TASK TO COMPLETE:
In the data below, which lines hold the word "agent"? Copy them.

DATA PROVIDED:
==*==
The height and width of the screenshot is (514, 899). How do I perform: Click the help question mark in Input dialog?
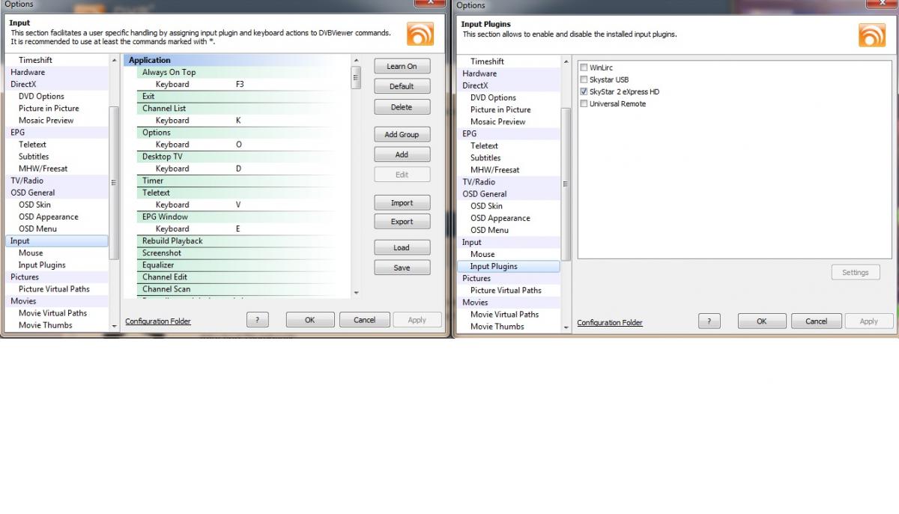[x=257, y=320]
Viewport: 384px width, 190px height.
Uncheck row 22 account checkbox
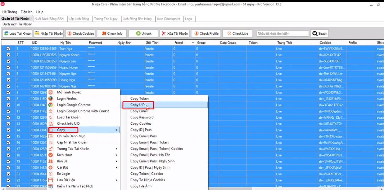pos(8,180)
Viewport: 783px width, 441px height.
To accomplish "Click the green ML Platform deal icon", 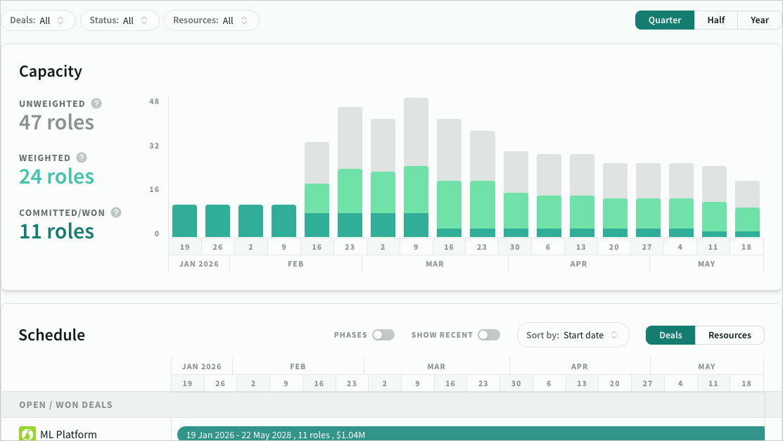I will [x=27, y=434].
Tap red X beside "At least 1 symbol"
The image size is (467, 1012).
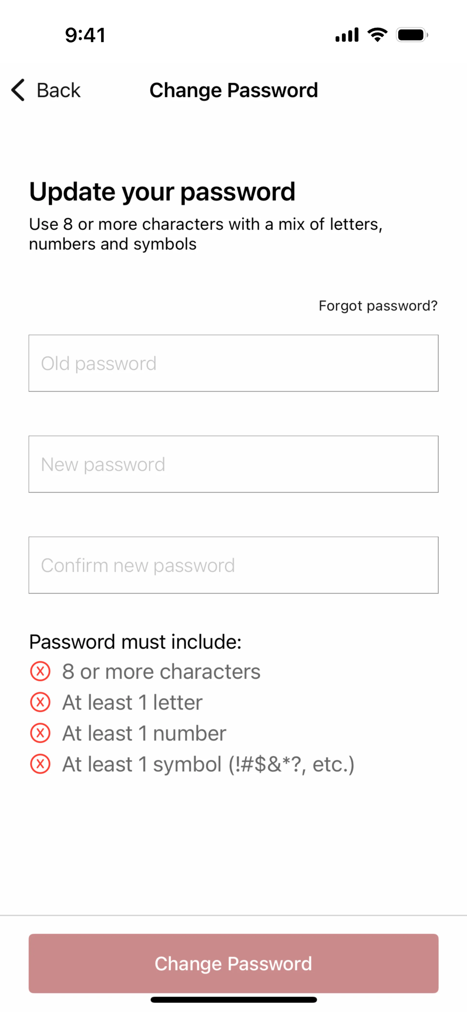point(40,764)
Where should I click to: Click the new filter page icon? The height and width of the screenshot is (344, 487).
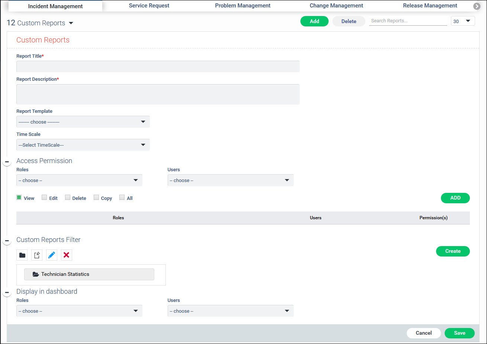tap(37, 255)
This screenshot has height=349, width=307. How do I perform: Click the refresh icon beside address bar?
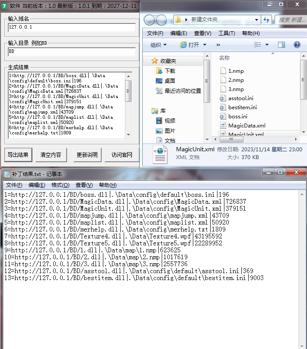point(266,20)
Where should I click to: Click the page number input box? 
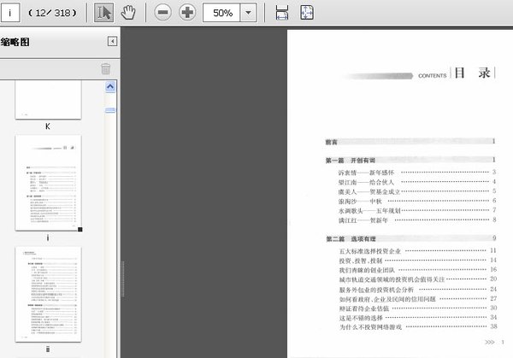point(13,14)
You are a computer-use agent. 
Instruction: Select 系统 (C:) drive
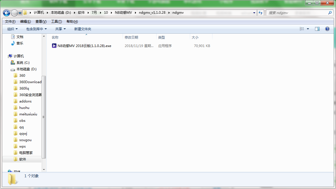click(23, 63)
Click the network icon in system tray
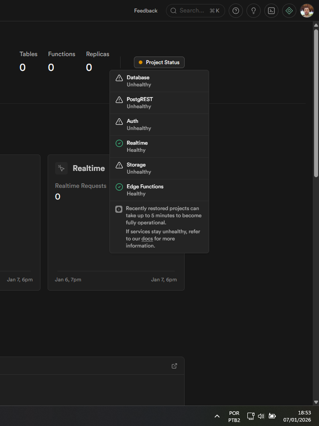Image resolution: width=319 pixels, height=426 pixels. 250,416
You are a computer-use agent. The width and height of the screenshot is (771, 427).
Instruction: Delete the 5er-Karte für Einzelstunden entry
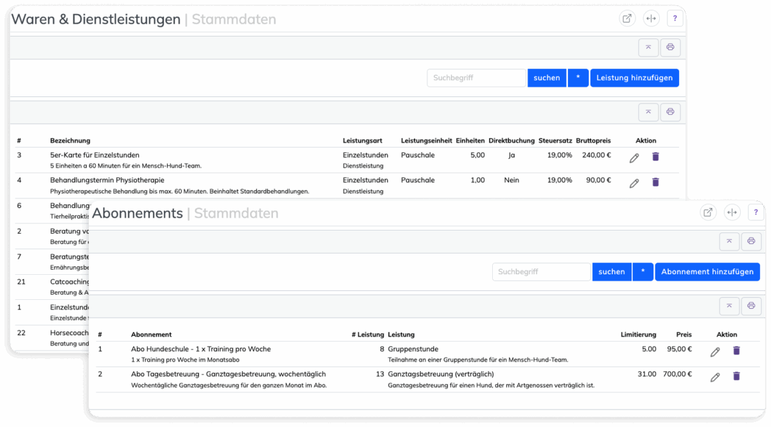coord(655,157)
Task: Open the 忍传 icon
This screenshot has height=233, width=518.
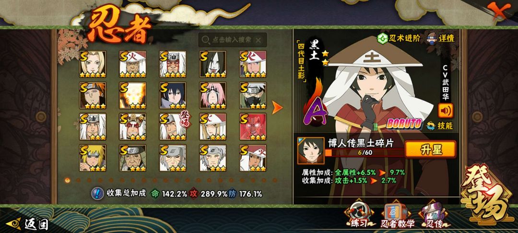Action: (434, 214)
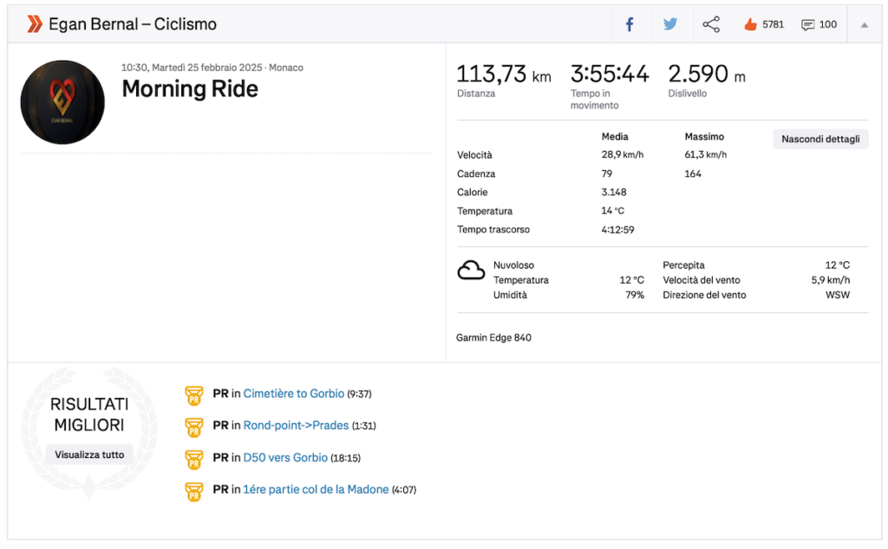Image resolution: width=888 pixels, height=549 pixels.
Task: Click the orange Strava chevron logo
Action: (35, 24)
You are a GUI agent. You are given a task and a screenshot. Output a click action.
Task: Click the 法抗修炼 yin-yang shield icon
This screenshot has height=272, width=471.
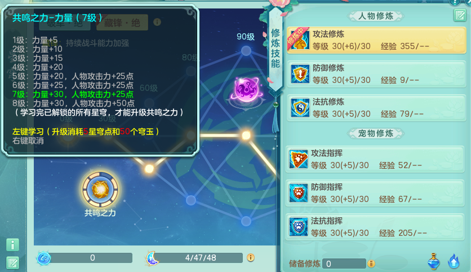coord(300,108)
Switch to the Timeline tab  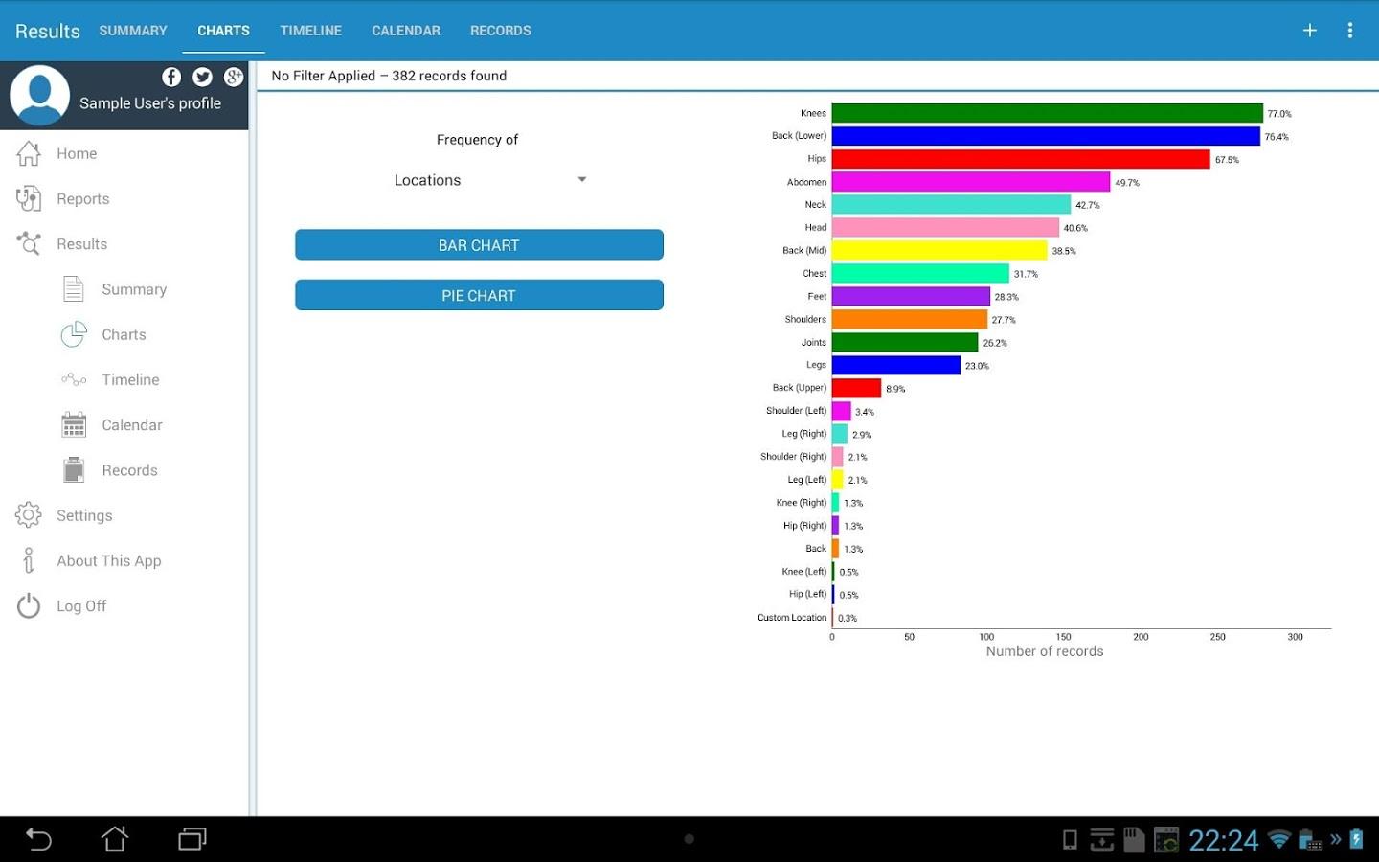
==*==
RESPONSE TO THIS TASK:
You are a computer-use agent. 
You are a computer-use agent. The width and height of the screenshot is (771, 427).
You are a GUI agent. You are given a task and a screenshot. Output a click action.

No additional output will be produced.